• **Exercise**
Edit everything from the line containing "Image resolution: width=598" down to the end of the material by replacing "Screen dimensions" with "Display size". Return only those lines, with nothing else changed.

[Pointing material for text and elements]
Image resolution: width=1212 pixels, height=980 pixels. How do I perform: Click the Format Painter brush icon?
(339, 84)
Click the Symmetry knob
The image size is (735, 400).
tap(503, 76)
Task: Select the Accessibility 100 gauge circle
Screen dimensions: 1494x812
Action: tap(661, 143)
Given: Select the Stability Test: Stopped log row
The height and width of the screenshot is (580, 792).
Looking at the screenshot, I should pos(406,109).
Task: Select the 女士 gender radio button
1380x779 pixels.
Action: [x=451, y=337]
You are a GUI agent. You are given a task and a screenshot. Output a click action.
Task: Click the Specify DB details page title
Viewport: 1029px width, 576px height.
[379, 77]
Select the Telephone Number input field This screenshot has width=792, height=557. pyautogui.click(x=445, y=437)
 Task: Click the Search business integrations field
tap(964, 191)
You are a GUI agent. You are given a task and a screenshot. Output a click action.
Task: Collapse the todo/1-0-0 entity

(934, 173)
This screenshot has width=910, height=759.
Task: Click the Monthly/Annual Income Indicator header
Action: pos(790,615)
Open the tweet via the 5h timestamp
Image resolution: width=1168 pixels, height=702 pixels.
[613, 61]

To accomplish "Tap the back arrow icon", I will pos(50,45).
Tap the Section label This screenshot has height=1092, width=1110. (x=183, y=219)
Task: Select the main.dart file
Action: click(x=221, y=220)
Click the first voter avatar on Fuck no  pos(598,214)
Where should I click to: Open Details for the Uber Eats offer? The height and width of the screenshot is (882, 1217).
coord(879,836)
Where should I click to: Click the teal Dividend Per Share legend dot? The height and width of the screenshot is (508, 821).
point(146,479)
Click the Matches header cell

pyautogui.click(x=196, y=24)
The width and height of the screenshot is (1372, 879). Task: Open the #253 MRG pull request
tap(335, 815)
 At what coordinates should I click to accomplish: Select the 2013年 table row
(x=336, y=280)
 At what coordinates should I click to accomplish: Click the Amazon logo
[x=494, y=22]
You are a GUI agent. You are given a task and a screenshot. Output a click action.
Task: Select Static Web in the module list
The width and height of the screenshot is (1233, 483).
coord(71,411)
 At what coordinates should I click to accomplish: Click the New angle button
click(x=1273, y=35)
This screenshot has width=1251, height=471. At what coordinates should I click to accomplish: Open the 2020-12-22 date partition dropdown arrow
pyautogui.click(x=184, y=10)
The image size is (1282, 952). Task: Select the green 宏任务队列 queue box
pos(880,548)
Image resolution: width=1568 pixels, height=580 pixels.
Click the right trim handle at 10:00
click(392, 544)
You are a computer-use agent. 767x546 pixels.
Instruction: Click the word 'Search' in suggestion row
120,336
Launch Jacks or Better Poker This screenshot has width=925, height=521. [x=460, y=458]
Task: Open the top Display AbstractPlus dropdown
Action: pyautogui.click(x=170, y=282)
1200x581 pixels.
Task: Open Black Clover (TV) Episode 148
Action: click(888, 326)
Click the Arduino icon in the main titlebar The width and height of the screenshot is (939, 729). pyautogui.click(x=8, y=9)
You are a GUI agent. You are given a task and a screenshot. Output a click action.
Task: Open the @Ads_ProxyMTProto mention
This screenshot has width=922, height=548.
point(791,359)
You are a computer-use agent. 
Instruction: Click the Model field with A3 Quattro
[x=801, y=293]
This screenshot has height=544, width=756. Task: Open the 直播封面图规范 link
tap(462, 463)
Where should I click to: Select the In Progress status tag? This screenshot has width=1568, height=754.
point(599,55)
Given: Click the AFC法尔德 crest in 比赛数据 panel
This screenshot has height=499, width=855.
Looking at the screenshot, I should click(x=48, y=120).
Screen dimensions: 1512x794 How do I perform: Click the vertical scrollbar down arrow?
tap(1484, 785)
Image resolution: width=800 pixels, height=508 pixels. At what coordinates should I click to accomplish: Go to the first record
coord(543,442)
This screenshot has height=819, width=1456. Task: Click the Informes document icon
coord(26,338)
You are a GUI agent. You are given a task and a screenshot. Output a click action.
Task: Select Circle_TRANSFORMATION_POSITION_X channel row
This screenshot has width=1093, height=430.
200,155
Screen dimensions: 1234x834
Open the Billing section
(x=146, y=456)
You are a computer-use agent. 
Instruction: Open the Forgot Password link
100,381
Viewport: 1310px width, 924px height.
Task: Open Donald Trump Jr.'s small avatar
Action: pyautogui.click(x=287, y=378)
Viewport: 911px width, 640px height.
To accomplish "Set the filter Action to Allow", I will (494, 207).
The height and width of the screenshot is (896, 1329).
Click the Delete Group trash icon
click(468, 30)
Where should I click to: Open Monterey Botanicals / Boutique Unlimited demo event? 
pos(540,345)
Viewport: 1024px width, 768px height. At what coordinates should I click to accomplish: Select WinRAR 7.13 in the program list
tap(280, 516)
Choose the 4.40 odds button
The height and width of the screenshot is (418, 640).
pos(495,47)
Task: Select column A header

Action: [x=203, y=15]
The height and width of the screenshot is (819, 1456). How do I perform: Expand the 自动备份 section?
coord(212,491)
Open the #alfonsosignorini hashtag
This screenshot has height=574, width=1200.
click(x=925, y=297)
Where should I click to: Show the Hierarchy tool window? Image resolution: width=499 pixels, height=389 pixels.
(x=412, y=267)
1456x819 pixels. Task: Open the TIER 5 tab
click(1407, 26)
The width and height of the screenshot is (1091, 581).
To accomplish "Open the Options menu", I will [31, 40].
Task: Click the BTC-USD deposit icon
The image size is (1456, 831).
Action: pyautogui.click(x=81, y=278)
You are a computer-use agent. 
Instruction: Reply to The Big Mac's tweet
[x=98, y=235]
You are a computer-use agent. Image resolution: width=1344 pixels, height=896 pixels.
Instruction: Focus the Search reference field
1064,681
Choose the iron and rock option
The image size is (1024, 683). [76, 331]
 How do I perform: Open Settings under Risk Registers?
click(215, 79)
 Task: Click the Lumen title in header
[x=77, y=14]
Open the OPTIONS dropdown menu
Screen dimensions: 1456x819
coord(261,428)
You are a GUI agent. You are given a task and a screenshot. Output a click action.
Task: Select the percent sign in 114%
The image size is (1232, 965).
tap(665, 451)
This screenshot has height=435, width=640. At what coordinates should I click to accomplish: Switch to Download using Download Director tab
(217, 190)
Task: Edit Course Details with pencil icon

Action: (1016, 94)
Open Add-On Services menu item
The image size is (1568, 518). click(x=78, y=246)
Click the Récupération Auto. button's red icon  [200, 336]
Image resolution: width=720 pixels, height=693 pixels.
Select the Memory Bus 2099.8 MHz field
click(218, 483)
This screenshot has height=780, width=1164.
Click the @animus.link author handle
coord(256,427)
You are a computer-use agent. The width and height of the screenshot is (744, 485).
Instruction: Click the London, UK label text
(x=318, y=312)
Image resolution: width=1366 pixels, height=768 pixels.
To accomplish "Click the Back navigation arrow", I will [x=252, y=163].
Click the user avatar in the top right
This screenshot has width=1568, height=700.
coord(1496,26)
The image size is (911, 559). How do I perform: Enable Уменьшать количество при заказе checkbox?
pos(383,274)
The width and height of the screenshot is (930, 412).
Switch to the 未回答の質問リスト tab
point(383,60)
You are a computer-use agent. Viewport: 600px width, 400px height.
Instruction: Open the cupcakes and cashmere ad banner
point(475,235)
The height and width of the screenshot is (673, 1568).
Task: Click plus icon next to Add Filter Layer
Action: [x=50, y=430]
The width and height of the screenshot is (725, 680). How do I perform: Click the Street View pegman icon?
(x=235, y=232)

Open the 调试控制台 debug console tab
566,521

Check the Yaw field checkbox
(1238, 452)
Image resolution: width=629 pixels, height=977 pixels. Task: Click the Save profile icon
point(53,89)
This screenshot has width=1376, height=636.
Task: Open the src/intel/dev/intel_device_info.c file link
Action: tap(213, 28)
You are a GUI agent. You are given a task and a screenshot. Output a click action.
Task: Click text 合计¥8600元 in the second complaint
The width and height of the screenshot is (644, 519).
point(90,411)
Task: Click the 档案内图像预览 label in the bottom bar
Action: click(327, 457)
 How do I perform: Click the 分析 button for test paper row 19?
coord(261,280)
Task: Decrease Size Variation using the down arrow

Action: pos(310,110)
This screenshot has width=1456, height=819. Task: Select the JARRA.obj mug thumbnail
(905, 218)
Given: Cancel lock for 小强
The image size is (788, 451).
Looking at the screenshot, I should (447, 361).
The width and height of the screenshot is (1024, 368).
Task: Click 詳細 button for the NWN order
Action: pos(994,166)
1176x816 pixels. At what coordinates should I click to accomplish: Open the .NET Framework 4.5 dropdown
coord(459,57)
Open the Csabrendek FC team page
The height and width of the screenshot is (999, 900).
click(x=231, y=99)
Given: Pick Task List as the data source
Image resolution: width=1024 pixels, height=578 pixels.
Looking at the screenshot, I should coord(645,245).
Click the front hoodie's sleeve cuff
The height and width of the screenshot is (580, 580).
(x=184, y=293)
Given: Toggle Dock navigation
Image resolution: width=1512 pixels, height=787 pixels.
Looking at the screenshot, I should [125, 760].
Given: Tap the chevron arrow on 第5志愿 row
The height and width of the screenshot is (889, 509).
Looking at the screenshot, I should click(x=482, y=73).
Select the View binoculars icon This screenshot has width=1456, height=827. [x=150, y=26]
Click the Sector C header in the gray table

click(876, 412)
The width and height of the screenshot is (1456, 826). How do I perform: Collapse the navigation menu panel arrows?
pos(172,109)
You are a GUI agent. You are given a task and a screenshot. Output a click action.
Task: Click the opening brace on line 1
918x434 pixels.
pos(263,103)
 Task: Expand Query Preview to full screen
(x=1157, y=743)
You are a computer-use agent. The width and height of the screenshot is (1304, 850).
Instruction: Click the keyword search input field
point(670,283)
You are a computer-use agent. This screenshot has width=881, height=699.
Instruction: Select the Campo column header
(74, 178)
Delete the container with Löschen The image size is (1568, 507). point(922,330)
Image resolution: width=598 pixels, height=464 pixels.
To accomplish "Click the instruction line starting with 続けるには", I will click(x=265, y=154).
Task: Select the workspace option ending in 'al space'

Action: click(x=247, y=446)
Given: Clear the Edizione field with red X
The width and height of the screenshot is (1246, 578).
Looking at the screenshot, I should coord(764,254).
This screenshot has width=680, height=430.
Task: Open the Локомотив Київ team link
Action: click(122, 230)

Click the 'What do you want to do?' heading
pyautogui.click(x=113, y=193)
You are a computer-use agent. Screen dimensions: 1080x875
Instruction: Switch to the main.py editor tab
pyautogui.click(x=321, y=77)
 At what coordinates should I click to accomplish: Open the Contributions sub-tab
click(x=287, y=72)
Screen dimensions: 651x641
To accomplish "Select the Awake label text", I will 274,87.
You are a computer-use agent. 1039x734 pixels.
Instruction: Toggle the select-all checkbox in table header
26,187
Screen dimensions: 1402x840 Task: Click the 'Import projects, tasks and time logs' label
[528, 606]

• **Expected answer**
Image resolution: width=598 pixels, height=464 pixels.
To accomplish "Click the instruction line starting with 続けるには", I will click(x=265, y=154).
Task: Select the workspace option ending in 'al space'

Action: click(x=247, y=446)
Given: Clear the Edizione field with red X
The width and height of the screenshot is (1246, 578).
Looking at the screenshot, I should coord(764,254).
This screenshot has width=680, height=430.
Task: Open the Локомотив Київ team link
Action: click(122, 230)

Click the 'What do you want to do?' heading
pyautogui.click(x=113, y=193)
You are a computer-use agent. Display size: 1080x875
Instruction: Switch to the main.py editor tab
pyautogui.click(x=321, y=77)
 At what coordinates should I click to accomplish: Open the Contributions sub-tab
click(x=287, y=72)
Display size: 651x641
To accomplish "Select the Awake label text", I will 274,87.
You are a computer-use agent. 1039x734 pixels.
Instruction: Toggle the select-all checkbox in table header
26,187
Display size: 1402x840 Task: Click the 'Import projects, tasks and time logs' label
[528, 606]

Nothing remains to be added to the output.